Recommendation 7.  Distribution of raw scores and summary statistics to each department:
    The TEC has always distributed all summary statistics, term by term, to each department chair as mentioned above.  We have also distributed the raw data as scanned from the forms to any department or dean who has requested it.  Physics and Math have often requested this information and performed their own analyses of it.  Cook College has done the same for many years.
    To make the distribution of raw data and results summary sheets more efficient, given the large volume we have now been asked to distribute, we will create a password-protected web site for department heads to use to download their summary statistics and raw data each term.  This site will be open to their use via a TEC-provided password for two weeks near the beginning of each term for accessing data from the previous semester.  After that time the site will be closed, but data can be available by request to the TEC Director.
    The TEC has created an Excel program that will allow departments to process their own raw data to make any of the comparisons suggested by the Senate or that the Department deems useful to them., e.g., normalized means.  We will distribute this program in Fall 2002 to all departments and provide training and assistance in its use.

General Comments:
    1.  The thrust of the Senate's recommendations are that departments should be much more responsible for the storage and analysis of the data from the SIRS, and that they should be much more active in peer discussions, mentoring and evaluation of teaching within their own units.
    2.  The recommendations also imply that the TEC should be become much more sophisticated in its data processing and data management so that faculty, chairs and deans can get any information that they want at the click of a mouse.  We will do our best to implement these recommendations.
    3.  As long as comments are collected on the SIRS forms and sent to use, we are involved significantly in the movement of paper back and forth from departments to use across the University.  It would be much more efficient to create a paper form or an online form that would keep the comments where they belong, in the hands of the instructor and the department.  We are working on ideas to make this possible.

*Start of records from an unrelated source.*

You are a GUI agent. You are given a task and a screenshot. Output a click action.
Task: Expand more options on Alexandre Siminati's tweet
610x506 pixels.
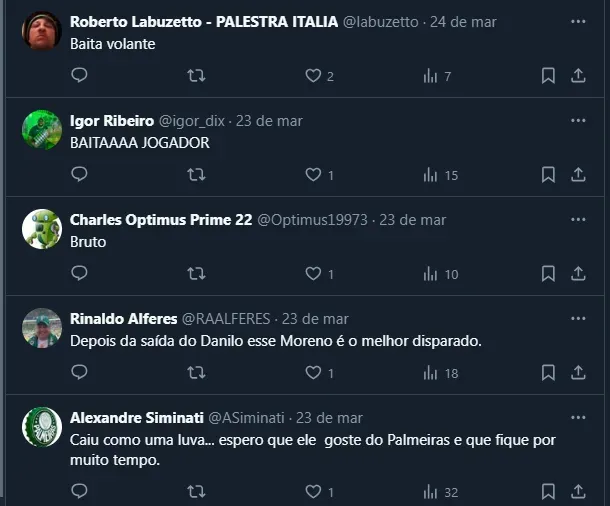click(x=578, y=417)
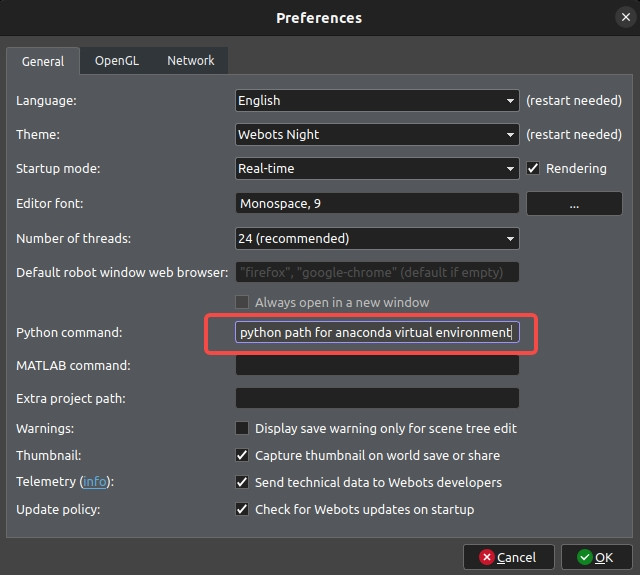
Task: Open the Telemetry info link
Action: 95,482
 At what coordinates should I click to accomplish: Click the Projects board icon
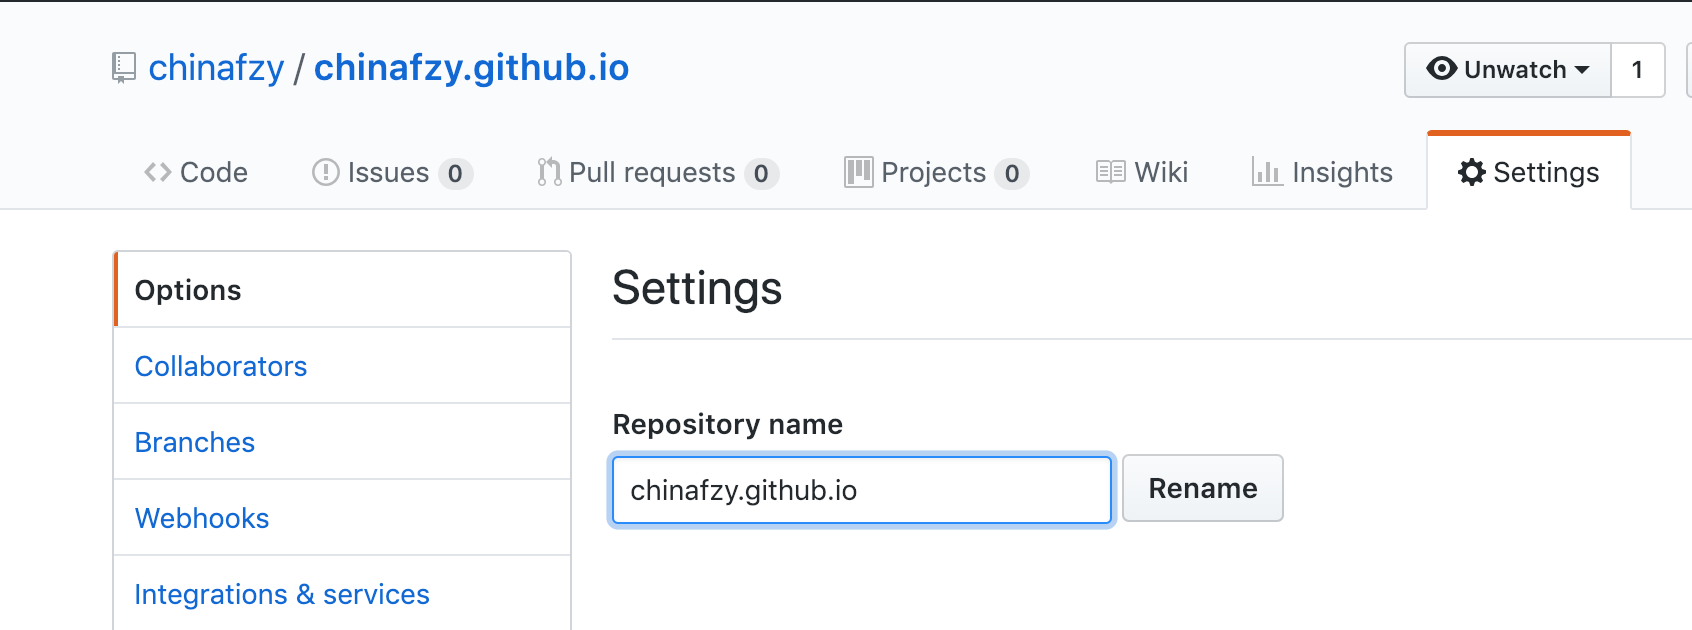coord(858,172)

    4.  We are concerned about the recommendation that each department store all of the information on its forms for ten years.  Most departments will simply not be able to find space for the forms.  Some will re-type the comments, a major misuse of University resources in our opinion.  Others may try to scan the comments to store them electronically, either as images or through character recognition software.  The image files would require major storage capacity.  The text files created through character recognition software would require less space but the scanning would be very inaccurate due to idiosyncrasies of each individual's handwriting.  If student comments are to be stored for ten years, it would be much wiser to find a way to collect them online rather than through the current paper-based system.  The TEC will experiment with scanning comments this summer to get an idea of the costs and difficulties involved.  We will also work on other methods of collecting comments.  Any results from these experiments will not appear for at least a year, but it makes sense to investigate the possibilities now.